My first post in the series considers functional languages, a class of programming languages. Functional languages are mostly used in scientific environments but are now gaining traction in industry applications as well. I will add a couple of posts on functional languages to get the interested reader started.

As with all language paradigma, there is a bunch of concrete realisations that we can use. For our purposes here, we use Ocaml – so if you want to try our little snippets, go ahead and install Ocaml on your own machine.

Now what exactly are language paradigma and what are the different programming languages? Language paradigma are based on the same idea as language families in natural languages – you group languages together that share the same roots.
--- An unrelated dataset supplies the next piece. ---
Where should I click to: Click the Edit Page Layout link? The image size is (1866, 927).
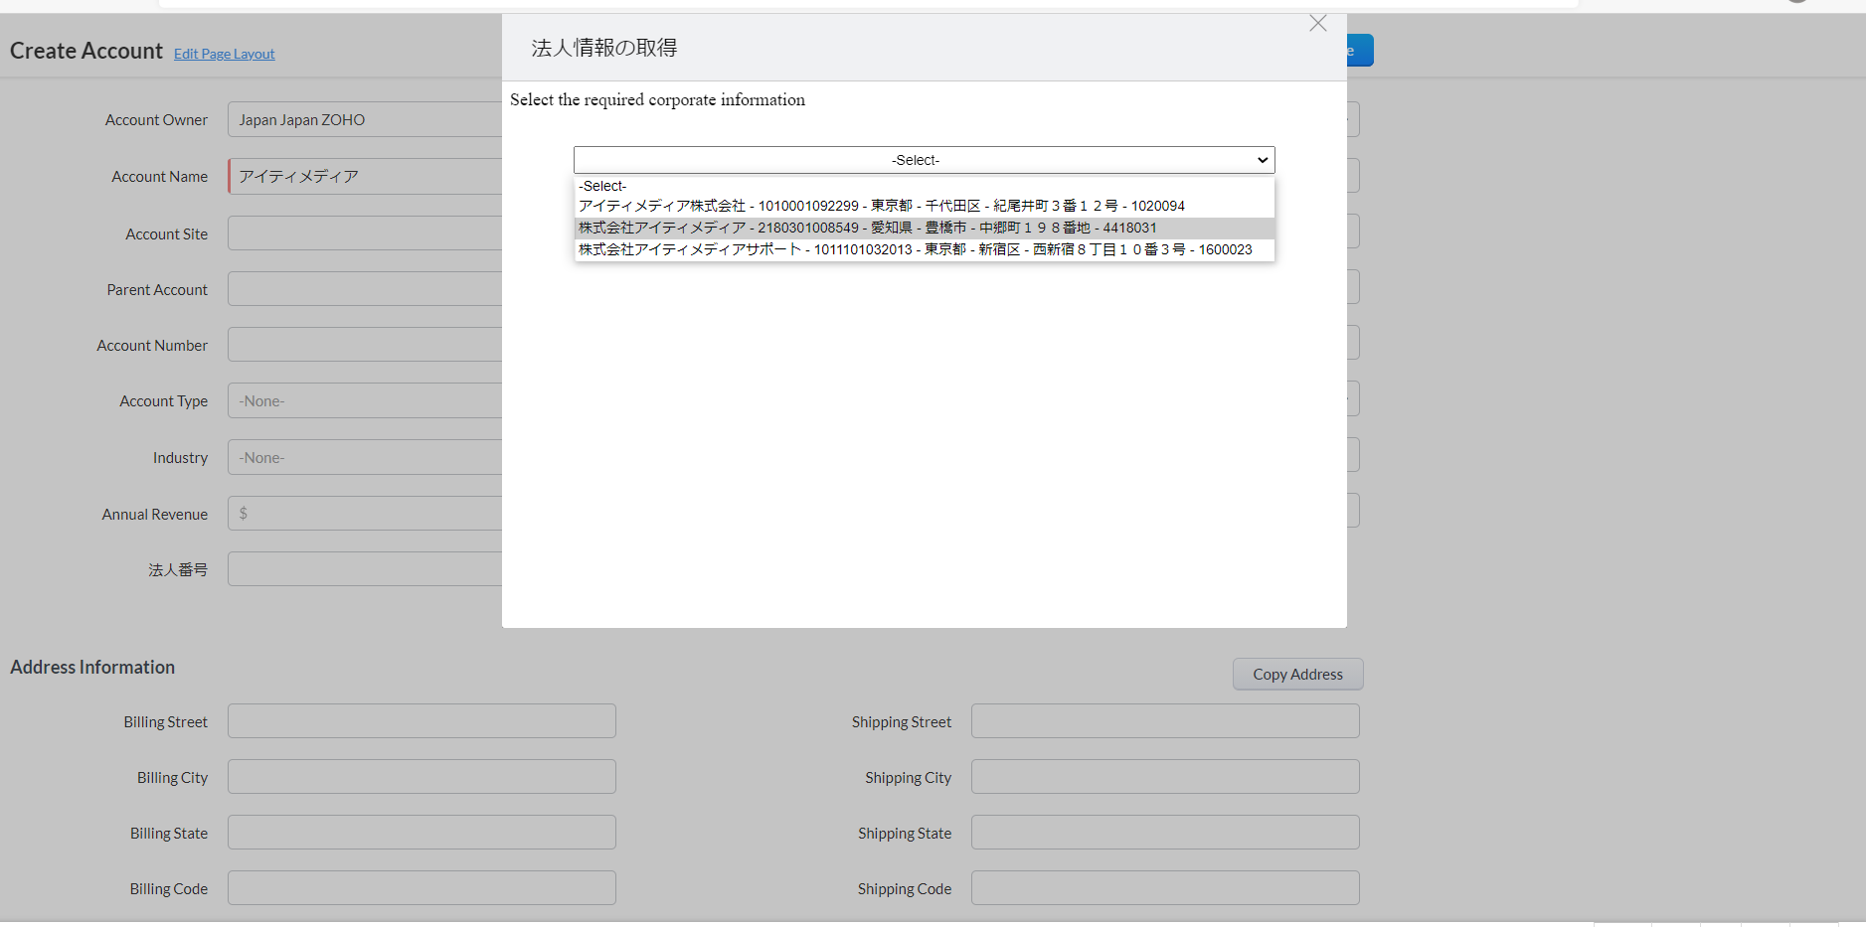tap(224, 54)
The main language paradigma that we have in computer science are imperative languages, functional languages, markup languages, logic languages and object orientation, although object orientation could be seen as a “language topping”. It is mostly but not exclusively used in combination with imperative languages though.

So we are using the functional language called OCaml. We could also use Haskell – we would stay in the same language family (like Germanic languages). In other words, once you’ve understood the concepts of functional languages using Ocaml, you can easily adapt to Haskell in case you want to.

Let’s start with a real-world problem to see how we could solve it using Ocaml. Assume that you host a dinner party and you’re having a hard time assigning people to your table as some people want to sit right next to each other while others cannot without ruining your evening. After a couple of minutes writing down some possible seatings on a piece of paper, you give up – there are just too many combinations.

Hence let the computer solve the problem for us by using our Ocaml program – because that’s what programs are all about: you give them some well-structured data – in our case whether people want or not want to sit next to each other – and let them compute a solution to the data – in our case a favourable dinner table seating assignment.

Before starting to write a single line of code, let us structure the data. For the purpose of this example, we need to add a bunch of people, a bunch of constraints (who wants to sit or not sit next to whom) and some table configuration (i.e. what seats are next to each other).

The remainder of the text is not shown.